Trujillo no dejó de ser un dictador por las cosas buenas que hizo. Lo dolorosamente triste es que la democracia lo reivindique a cada momento. Si Trujillo apeló al crimen para conculcar las libertades, la democracia se ha valido de los mismos métodos, unas veces más sutiles, con el mismo propósito de una élite disfrutar del poder.
Secuestrar la conciencia del individuo puede incluso que sea más grave como crimen, porque envilece, que la muerte física. La gente debería reflexionar cómo es posible que a estas alturas la deuda pública supere los 16 mil millones de dólares, sin que el país tenga resuelto problemas de electricidad, agua potable, carreteras y caminos vecinales, salud y educación, por sólo citar las demandas más comunes en las protestas populares. Por esa deuda, sin hablar de los presupuestos que han administrado sin controles los diferentes gobiernos, no ha habido una sola persona siquiera interrogada.

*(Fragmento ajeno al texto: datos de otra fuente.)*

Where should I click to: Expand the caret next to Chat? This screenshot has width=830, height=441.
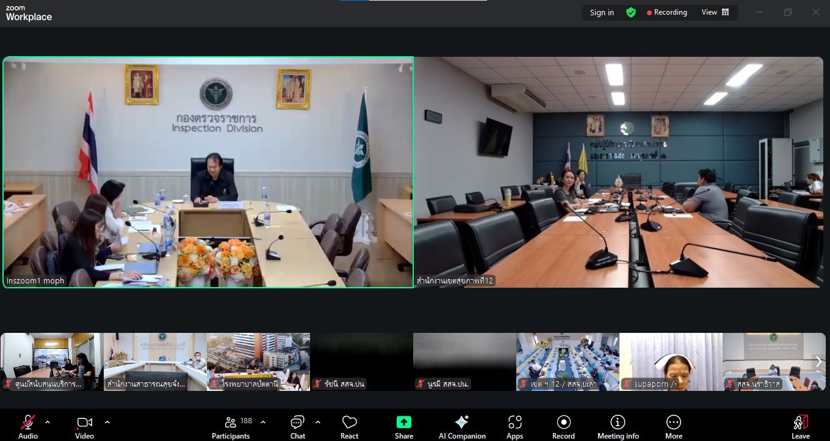[x=318, y=422]
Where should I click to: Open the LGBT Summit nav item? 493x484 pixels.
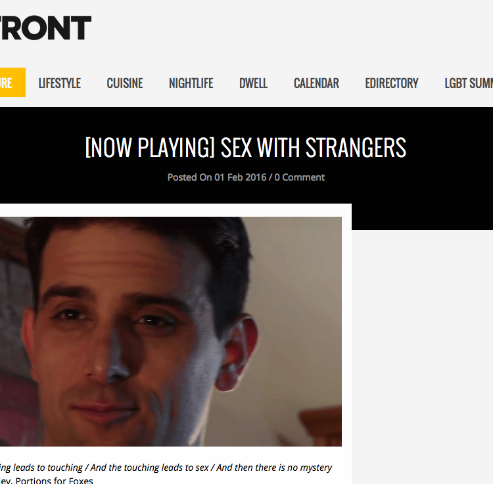(x=469, y=83)
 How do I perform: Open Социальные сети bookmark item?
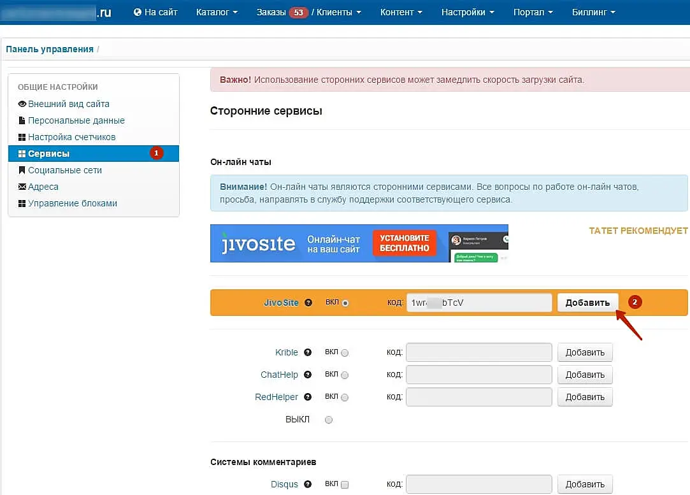click(64, 170)
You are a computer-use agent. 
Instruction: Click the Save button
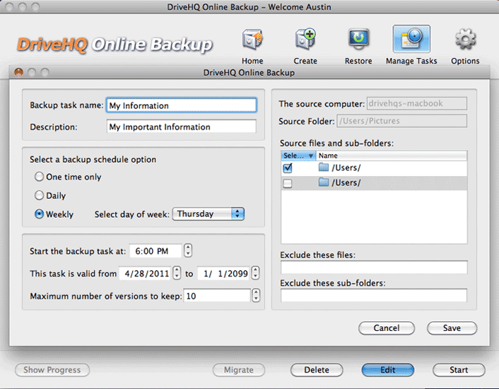click(x=452, y=328)
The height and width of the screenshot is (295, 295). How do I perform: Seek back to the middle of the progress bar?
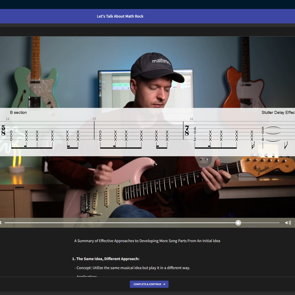point(142,223)
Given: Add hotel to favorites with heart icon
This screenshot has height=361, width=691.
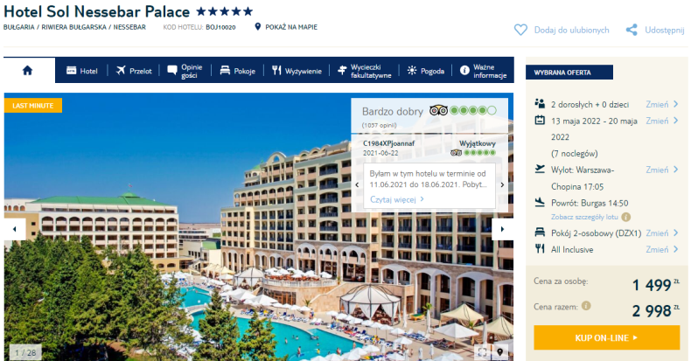Looking at the screenshot, I should point(520,30).
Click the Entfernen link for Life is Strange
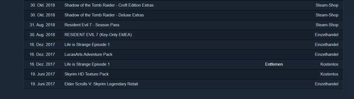 pyautogui.click(x=274, y=64)
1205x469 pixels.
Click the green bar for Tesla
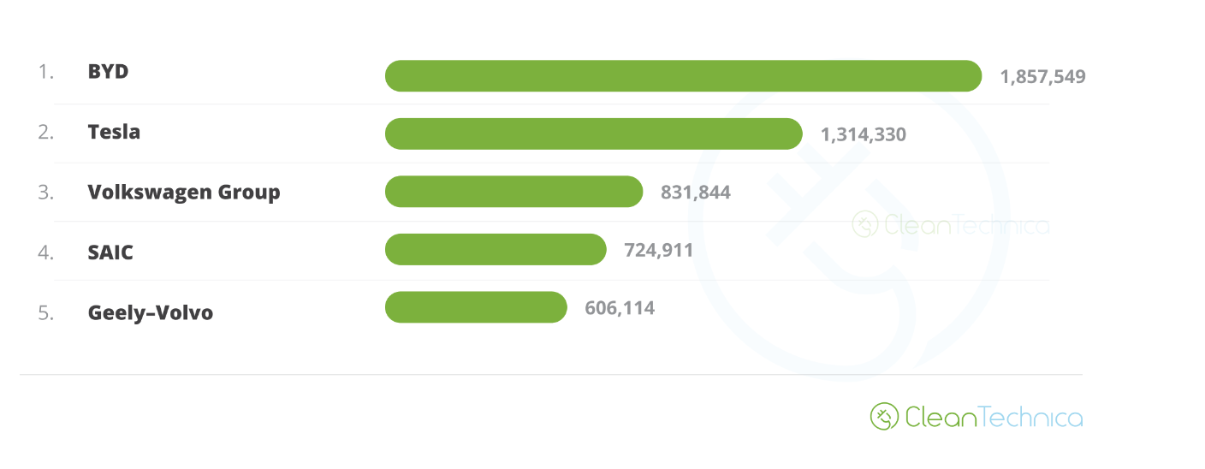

A la muerte de Trujillo esta nación no debía un centavo a nadie, se enorgullecía de contar con el principal central azucarero del mundo, con politécnicos como Loyola, educación obligatoria y de calidad y hospitales que servían a la población. Hasta la vagancia estaba penalizada. Y si antes no existían más leyes que las del dictador, en la democracia tampoco se cumplen. Pese al orden y las realizaciones no puede ser bueno un régimen, como la dictadura trujillista, que se apoye en el poder personal, el crimen y el terror para controlar el poder. Al no sepultarlo, y superarlo siquiera en el campo de libertades y derechos, la democracia se ha ocupado de mantenerlo vigente. Muerto Trujillo los diferentes gobiernos que se han disputado el poder no han sido capaces siquiera de preservar las empresas y centrales azucareros que legó al Estado. Como todavía se condena el pasado para justificar el presente, el balance de Trujillo a la fecha sugiere muchas interrogantes.